5:00 PM Fri, Mar 13, 2009 |
Maria Armental    Email

WARWICK, R.I. -- Lawyer Robert Ciresi is challenging the sobriety tests that Johnston police gave his client, former state Sen. Gregory J. Acciardo, who faces a charge of driving under the influence, first offense.

Johnston Police Officer Ryan Lemieux said he stopped Acciardo, 51, on Jan. 15 after noticing Acciardo driving erratically, sometimes crossing the center line, near 1400 Atwood Ave. According to the police report, Lemieux smelled "the distinct odor of an alcoholic beverage" on Acciardo's breath and Acciardo told Lemieux he had just left Mr. Bigg's Saloon, at 1463 Atwood.

After agreeing to undergo a breath test, Acciardo instead was taken to Our Lady of Fatima Hospital, in North Providence, where tests showed his blood alcohol level was 0.321 percent -- about four times the legal limit, the police said.

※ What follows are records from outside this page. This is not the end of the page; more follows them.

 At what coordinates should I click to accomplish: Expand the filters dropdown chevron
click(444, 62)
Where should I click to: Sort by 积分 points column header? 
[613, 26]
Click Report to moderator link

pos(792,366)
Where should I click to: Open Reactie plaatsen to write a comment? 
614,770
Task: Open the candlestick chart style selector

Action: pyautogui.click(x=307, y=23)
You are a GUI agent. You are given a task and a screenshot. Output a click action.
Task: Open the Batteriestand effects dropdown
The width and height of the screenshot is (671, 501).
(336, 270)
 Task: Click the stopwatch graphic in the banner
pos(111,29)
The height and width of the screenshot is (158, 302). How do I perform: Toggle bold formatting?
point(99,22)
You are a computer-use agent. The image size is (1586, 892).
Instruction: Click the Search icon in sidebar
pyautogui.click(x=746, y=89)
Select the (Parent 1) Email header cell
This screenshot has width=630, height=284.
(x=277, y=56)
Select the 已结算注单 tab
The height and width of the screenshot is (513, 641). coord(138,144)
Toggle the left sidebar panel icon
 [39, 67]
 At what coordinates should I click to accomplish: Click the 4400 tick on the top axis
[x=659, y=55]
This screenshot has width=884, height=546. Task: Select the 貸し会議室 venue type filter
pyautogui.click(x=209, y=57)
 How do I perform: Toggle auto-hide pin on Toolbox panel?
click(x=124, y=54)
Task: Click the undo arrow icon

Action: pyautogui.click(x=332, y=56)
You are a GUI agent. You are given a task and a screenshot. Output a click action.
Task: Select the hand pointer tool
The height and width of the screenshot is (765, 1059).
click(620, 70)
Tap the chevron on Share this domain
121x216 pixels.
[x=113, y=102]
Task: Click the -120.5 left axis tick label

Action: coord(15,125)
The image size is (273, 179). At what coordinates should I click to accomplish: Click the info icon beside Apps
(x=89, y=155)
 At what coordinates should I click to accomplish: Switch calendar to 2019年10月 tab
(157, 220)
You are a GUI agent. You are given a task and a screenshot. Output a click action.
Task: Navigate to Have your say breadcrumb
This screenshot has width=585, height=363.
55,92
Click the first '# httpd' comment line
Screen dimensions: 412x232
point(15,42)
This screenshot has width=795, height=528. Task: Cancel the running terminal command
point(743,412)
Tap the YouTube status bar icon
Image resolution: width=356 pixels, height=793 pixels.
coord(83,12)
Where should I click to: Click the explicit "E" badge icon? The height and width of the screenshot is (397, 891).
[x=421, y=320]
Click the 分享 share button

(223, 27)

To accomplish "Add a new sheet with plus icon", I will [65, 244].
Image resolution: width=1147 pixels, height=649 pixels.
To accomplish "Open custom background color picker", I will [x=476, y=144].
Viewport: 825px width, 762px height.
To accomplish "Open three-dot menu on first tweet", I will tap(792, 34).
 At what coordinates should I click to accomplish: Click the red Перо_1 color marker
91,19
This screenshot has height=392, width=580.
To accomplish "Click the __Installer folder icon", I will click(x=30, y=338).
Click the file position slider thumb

Acciardo, who represented Johnston in the state Senate for eight years through 1992, has had several run-ins with the police and court system.

In April 1994, he pleaded guilty in Massachusetts to a charge of vehicular homicide stemming from a fatal head-on car crash in Rehoboth the year before and was sentenced to probation. Alcohol, drugs and speeding had been ruled out as factors, and prosecutors, with the agreement of the family of the victim, Claire Russell, did not seek prison time.

In January 1998, Acciardo was sentenced to serve three years in prison after he was convicted by a jury of two counts of harboring a criminal. A little more than two years later, the Rhode Island Supreme Court overturned the conviction.

The trial against Acciardo began Friday in District Court, Warwick, and is tentatively scheduled to resume on March 27.